[Dataset entries]
▬▬▬
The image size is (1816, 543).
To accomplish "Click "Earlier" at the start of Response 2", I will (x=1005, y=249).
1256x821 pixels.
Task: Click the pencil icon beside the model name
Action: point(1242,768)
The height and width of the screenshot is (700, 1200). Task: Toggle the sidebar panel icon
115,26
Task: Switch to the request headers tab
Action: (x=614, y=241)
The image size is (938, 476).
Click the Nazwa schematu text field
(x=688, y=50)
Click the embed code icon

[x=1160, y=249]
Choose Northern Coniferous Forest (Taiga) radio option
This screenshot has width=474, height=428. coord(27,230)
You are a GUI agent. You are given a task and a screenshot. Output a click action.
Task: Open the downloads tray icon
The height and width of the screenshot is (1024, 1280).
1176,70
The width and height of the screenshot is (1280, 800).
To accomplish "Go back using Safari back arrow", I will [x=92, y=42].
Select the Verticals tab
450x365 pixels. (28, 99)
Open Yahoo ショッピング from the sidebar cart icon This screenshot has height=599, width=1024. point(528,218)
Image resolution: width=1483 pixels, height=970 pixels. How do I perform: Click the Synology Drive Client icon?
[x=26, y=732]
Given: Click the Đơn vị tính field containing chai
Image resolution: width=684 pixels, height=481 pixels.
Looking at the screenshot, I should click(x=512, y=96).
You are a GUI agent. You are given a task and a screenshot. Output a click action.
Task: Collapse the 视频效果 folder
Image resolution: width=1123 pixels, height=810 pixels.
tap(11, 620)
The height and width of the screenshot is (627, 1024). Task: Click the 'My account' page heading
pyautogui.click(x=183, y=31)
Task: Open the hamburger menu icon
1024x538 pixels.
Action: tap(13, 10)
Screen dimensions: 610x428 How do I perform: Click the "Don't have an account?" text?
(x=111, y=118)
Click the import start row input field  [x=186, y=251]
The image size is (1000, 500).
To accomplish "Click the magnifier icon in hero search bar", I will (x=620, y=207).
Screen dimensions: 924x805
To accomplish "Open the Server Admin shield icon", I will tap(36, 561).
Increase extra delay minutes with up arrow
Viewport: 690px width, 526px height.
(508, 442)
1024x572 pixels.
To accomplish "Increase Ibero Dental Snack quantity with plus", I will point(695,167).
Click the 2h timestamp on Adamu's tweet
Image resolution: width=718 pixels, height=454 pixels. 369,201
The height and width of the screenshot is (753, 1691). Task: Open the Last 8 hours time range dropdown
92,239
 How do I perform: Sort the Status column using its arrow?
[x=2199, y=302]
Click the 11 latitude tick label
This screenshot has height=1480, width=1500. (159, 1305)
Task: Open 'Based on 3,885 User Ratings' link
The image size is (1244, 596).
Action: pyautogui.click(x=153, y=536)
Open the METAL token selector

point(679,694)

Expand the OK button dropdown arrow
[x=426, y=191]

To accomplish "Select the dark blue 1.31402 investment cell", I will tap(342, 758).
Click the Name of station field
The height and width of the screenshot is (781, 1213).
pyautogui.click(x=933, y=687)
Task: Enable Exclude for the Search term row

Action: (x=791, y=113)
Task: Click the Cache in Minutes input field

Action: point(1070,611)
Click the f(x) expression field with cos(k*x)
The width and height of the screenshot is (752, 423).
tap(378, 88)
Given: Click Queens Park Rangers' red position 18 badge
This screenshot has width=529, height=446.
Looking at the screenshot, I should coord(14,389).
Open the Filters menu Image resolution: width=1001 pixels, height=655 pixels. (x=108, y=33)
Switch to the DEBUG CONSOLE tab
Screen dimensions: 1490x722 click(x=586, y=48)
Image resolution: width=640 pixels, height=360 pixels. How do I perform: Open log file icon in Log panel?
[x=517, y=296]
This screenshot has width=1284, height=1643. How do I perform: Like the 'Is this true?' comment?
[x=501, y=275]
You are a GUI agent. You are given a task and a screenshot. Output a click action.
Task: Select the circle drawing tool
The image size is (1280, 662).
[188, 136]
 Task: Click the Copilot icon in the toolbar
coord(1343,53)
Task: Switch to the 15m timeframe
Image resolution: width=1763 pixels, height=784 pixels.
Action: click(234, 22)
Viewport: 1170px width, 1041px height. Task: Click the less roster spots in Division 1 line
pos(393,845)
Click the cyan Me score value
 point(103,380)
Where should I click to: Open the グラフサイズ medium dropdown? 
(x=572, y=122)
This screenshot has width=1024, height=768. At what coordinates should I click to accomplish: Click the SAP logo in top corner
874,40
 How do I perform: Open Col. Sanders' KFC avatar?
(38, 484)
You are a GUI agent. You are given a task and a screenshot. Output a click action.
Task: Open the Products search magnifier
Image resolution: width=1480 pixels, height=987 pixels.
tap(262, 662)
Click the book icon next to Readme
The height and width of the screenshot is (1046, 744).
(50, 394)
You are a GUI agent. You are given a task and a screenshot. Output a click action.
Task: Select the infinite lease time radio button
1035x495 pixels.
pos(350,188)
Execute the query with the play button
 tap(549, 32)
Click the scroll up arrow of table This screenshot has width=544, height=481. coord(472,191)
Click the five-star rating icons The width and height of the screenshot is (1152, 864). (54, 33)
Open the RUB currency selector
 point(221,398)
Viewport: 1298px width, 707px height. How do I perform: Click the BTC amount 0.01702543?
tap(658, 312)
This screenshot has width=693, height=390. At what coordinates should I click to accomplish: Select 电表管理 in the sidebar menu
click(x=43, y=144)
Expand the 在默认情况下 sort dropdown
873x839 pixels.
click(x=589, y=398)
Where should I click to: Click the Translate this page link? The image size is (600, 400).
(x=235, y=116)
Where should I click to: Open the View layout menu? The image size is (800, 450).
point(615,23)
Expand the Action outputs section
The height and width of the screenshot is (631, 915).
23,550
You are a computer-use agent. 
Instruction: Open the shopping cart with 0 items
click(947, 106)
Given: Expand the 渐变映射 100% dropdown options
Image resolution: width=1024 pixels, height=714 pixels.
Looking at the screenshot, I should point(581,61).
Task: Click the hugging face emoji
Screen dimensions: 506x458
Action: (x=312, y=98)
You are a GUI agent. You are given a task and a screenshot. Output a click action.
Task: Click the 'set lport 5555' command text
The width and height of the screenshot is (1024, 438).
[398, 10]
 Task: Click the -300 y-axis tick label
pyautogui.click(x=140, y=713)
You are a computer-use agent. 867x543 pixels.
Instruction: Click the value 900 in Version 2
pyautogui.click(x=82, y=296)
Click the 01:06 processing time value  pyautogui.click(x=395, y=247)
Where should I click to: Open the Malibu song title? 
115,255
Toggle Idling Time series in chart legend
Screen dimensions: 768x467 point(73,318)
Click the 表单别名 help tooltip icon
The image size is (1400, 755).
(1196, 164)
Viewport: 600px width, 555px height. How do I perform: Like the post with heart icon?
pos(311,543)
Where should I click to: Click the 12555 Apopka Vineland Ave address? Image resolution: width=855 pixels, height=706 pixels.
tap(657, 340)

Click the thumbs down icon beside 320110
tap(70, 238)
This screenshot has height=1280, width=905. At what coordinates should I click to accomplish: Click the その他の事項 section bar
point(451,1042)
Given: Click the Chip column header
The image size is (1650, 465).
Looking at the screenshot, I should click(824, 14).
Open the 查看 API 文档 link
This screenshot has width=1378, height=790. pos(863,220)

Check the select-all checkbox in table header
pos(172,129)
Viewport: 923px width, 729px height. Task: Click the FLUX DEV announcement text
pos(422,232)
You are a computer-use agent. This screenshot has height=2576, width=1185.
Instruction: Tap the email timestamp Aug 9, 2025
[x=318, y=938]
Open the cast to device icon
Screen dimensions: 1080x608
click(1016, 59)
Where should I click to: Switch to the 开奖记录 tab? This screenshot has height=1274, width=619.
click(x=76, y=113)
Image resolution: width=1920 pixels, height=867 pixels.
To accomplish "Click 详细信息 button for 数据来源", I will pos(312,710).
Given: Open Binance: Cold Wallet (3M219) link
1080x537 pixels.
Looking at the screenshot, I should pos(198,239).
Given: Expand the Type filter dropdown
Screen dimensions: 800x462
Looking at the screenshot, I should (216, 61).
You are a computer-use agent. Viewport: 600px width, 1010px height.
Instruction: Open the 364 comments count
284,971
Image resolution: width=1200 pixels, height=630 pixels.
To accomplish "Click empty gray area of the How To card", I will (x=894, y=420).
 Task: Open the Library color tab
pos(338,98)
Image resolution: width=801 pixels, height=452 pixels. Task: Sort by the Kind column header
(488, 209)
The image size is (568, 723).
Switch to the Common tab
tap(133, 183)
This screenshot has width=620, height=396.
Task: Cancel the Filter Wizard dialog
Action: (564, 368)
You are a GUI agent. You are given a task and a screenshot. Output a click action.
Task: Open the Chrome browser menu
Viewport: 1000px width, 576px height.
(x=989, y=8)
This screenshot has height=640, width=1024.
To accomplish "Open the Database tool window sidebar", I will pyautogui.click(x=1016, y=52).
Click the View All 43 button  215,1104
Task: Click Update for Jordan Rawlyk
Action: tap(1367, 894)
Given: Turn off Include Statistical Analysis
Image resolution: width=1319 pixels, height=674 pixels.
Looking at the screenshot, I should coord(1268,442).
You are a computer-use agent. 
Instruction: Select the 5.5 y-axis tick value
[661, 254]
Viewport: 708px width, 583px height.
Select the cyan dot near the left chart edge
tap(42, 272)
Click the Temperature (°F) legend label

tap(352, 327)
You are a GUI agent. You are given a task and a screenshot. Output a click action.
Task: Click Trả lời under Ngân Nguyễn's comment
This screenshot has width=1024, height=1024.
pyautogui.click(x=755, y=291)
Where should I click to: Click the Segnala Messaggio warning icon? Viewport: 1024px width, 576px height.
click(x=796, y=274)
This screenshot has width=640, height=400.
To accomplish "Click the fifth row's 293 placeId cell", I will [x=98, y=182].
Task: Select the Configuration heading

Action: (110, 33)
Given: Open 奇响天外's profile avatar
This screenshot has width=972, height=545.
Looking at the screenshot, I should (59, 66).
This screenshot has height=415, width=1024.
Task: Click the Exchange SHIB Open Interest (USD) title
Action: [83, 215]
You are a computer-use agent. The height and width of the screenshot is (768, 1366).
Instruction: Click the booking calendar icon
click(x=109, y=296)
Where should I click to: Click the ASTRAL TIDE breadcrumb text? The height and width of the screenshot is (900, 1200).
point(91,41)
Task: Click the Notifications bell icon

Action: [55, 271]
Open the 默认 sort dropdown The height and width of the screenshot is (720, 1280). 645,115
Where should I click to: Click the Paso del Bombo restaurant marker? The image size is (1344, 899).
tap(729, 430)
▬▬▬
◆ Task statement:
The word to find is "magnifier". Copy every line of the records that holds it.

◆ Written response:
To accomplish "Click the magnifier icon in hero search bar", I will (x=620, y=207).
Task: Open the Products search magnifier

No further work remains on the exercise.